Lertzman added that focusing on regular life and the present can itself cause anguish, especially if someone is exceptionally concerned about the news. It’s upsetting, she said, to be scared about the world and yet to be “seeing more people get drawn into distraction, whether it’s reality TV or celebrity culture or focusing more on their family and children.”
Ultimately, worriers may need to come to some level of acceptance.
“There are times in our life where we all need to accept things that we would very much choose to be otherwise. When we can genuinely accept ‘I don’t like this, but I can live with it," that can reduce people’s level of distress,” Holland told me.
I pushed—what if an outcome is horrifying to them, what if they could never condone it? Holland said that we only ever need to accept things that we could not condone.
Acceptance, he told me, is saying, “I wouldn’t choose this, but life goes on. Or it doesn’t, and that’s something I need to accept—but that’s another story.”
But acceptance doesn’t mean surrender or laying down. Holland, Leahy, and Lertzman all recommended that people let their worry push them to take action.
“It’s often very helpful for people to go, okay, I can actually take steps here.
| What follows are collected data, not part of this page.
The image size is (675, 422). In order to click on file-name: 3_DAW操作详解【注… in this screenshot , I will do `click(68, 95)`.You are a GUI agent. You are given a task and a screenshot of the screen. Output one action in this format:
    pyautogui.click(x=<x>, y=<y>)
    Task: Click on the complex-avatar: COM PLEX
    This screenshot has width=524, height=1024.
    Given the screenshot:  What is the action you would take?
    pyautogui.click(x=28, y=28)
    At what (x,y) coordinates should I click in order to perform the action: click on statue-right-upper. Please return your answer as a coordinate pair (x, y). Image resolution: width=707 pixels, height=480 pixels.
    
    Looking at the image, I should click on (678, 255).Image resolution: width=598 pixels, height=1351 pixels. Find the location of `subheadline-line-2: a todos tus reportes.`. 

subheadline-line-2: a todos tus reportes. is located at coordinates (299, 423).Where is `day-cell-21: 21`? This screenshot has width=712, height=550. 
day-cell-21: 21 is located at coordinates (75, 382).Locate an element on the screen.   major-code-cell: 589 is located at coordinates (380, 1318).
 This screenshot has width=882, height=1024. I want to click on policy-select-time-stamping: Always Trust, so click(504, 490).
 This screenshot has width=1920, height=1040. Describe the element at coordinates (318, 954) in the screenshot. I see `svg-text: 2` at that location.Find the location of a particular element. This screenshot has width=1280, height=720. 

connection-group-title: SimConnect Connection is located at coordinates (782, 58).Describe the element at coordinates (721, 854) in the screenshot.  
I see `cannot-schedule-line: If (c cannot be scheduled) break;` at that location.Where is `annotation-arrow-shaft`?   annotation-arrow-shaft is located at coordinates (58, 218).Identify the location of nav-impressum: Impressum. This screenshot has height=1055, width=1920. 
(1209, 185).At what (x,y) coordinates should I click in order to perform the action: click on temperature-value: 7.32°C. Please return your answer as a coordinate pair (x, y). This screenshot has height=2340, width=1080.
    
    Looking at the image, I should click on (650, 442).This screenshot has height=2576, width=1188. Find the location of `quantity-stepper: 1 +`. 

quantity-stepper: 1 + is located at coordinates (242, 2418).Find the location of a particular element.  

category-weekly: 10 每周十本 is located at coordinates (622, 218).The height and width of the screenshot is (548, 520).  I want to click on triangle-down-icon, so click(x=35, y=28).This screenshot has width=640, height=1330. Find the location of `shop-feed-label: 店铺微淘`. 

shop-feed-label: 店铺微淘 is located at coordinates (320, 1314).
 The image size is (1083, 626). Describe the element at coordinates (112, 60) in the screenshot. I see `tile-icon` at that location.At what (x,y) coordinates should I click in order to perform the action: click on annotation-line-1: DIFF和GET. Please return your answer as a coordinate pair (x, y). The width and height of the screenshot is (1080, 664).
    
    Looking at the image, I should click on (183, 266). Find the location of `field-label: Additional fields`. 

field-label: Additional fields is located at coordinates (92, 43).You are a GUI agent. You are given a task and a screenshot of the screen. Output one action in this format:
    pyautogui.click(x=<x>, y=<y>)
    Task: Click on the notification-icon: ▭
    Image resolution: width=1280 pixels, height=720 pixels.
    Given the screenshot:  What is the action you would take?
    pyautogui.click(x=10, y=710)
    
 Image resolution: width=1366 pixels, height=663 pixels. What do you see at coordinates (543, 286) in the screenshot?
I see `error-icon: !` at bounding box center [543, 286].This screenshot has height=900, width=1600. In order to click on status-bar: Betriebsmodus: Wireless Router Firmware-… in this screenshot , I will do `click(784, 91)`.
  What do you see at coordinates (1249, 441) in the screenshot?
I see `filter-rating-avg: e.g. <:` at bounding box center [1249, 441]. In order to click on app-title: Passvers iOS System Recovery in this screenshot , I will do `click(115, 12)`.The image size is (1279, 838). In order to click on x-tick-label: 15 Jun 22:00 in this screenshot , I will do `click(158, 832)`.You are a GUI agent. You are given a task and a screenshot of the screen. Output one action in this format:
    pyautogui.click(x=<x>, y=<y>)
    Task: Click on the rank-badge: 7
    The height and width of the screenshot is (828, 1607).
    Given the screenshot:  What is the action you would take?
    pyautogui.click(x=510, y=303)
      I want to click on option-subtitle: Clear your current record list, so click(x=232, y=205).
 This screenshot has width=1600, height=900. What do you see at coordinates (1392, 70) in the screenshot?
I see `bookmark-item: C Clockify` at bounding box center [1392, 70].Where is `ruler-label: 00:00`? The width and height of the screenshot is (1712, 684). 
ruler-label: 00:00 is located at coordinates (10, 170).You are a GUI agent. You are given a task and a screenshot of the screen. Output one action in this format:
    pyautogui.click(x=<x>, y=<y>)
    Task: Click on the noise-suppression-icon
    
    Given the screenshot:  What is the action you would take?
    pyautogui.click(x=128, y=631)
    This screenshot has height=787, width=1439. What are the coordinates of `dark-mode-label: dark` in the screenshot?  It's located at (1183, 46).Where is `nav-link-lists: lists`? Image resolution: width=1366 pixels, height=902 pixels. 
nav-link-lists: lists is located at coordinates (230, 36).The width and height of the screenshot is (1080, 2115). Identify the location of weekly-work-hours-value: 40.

I can get involved with other people who feel as I do. I can be writing things in the media. I can be making donations,” said Holland.
The importance of taking action is critical to Lertzman’s approach. She said that it’s crucial to say that even if any one person can only have a small effect, it’s not futile to do so.
“We’re designed neurologically and cognitively to have efficacy—to have an effect,” she said. “When we’re learning and exposed to issues, particularly through the media, it’s very natural to just assume there’s nothing I can do, it’s out of my control. And then we just withdraw and disengage.”
But just because we’ve disengaged doesn’t mean we’ve ultimately stopped caring, she said. (Lertzman’s book, Environmental Melancholia, is a study of the tension between engagement and efficacy.)
And that’s why she stressed that it’s important to see action itself as valuable and worthwhile, no matter how limited the outcome.
“When I read accounts of people who are really engaged, who have really stepped up and are doing amazing things, that’s the thread that seems to run through it,” Lertzman told me. They see their own actions as inherently worthwhile, even if they’re aware of the limits of their own actions.
“You’re not denying the pain of recognizing the limits of what we can do. But you’re also not minimizing, not devaluing, the importance of what we can do,” she said. To this end, she encouraged people not to compare themselves to their heroes or to people who seem especially effective, but to focus on how much action they themselves can take.